Consegna: Nel brano sul film di Capra, in quale locale si rifugia George Bailey la notte di Natale?

Brano da leggere:
──────
Il film si apre con il sonoro delle voci di alcuni bambini che stanno pregando: invocano Gesù Giuseppe e Maria. Sono la moglie, gli amici, i figli di George Bailey, il protagonista impersonato da James Stewart, che disperato medita il suicidio a causa di un tracollo finanziario della società che dirige. La cinepresa non ci mostra i volti di chi sta pregando, ma ne riproduce le case in una fissità quasi fiabesca. Unica nota di vitalità è la neve, che scende copiosa nella notte di Natale. Il tempo si è come fermato nell’istante in cui gli uomini compiono il gesto più importante: pregano. La grigia quotidianità di tutti i giorni è improvvisamente illuminata da una verità scandalosa e incredibile: Dio e l’uomo si parlano. Le preghiere sono subito accolte in Cielo, dove san Pietro e san Giuseppe convocano un angelo – Clarence – e lo spediscono sulla terra per mostrare all’uomo tentato dal suicidio come sarebbe stata la vita sulla terra se lui, George Bailey, non fosse mai nato. In un convincente flash-back, Clarence rivede i momenti salienti della vita di George: come quando a 12 anni salva il fratello dall’annegamento; o quando impedisce al farmacista di spedire per errore pillole velenose a un paziente; o quando decide di continuare la “missione” del padre.
Qualcosa di grande e bello
Il commovente film di Capra ha un solo fondamentale obiettivo: dimostrare che la vita di ogni persona ha un grande valore agli occhi della Provvidenza, perché si intreccia con l’esistenza e il destino di molte altre vite. George Bailey ha avuto “una vita meravigliosa”, ma come accade a molti, soprattutto nel momento della prova, non se ne rende conto. Anche perché George è quello che, secondo i criteri del mondo, definiremmo un perdente. Fin da ragazzino il nostro protagonista coltiva il sogno di lasciare il suo piccolo insignificante paese della provincia americana – Bedford – e andare per il mondo a fare grandi cose. Al padre – che ha speso tutta la vita per dare una casa alla povera gente – George spiega: «Scuoterò dalle mie scarpe la polvere di questa città costruirò grattacieli di 100 piani e ponti lunghi un miglio, farò qualcosa di grande e di bello». Ma George Bailey non partirà mai, costretto da una forza misteriosa a rimanere seppellito nella banalità della sua Bedford: subentrerà al padre nella guida della Fondazione & Mutui; sposerà Mary e avrà quattro figli, ma porterà la sua famiglia a vivere in una casa disabitata piena di spifferi, mentre gli amici conquistano fama e ricchezza.
Ecco perché quando la notte di Natale George incontra il suo angelo non ha voglia di ridere: suo zio Billy ha smarrito 8.000 dollari, ritrovati ma non restituiti dall’avido e insensibile mister Potter, e la fondazione sta per chiedere bancarotta. Disperato, Bailey si rifugia al Martini’s Bar e si mette a pregare. È una delle scene più riuscite di tutto il film. racconta James Stewart: «In quella scena dovevo dire: Padre nostro, che sei nei cieli, non sono uno che prega molto, ma se ci sei e mi stai ascoltando, indicami la strada giusta. Mentre dicevo queste parole, fui sopraffatto dalla commozione e mi misi a piangere. Frank Capra non sapeva che avrei pianto, e d’altronde non lo sapevo neanche io. Siccome la cinepresa era troppo lontana, Frank restò alzato tutta notte ingrandendo ogni fotogramma con una stampante ottica. Il primo piano che si vede nel film è frutto di un montaggio certosino».
──────
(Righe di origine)
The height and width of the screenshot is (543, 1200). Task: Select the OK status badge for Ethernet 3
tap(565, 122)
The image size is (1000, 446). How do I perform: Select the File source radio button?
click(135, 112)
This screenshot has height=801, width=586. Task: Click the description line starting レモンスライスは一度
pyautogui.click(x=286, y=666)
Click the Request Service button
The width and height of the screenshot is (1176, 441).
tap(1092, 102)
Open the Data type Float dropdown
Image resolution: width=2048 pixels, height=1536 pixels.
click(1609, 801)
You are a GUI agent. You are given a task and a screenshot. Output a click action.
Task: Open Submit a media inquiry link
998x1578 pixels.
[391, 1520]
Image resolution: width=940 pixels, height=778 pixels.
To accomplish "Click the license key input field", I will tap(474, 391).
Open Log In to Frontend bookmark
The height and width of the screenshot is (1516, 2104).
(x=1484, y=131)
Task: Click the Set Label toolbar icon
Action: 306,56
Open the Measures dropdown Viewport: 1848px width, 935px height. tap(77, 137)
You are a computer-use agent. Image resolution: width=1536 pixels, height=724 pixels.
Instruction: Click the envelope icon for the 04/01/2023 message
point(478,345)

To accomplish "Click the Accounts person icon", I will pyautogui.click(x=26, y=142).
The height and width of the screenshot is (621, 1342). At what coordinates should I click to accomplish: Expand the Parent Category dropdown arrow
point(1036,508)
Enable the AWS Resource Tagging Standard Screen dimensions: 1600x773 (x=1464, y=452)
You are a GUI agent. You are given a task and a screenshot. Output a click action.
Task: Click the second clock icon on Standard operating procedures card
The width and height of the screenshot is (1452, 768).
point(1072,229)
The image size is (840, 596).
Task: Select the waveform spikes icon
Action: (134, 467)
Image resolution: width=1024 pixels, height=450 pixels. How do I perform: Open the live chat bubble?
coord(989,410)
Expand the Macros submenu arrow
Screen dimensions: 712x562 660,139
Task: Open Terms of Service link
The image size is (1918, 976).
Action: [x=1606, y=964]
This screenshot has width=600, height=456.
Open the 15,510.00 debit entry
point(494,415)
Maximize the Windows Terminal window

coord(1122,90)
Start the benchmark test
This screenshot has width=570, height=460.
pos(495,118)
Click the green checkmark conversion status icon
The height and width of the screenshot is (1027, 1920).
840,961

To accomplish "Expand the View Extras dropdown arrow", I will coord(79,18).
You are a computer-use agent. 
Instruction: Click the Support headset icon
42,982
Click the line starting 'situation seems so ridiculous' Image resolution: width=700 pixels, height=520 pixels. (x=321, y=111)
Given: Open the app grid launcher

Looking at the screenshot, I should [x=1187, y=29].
──────
Risposta all'esercizio: Al Martini's Bar.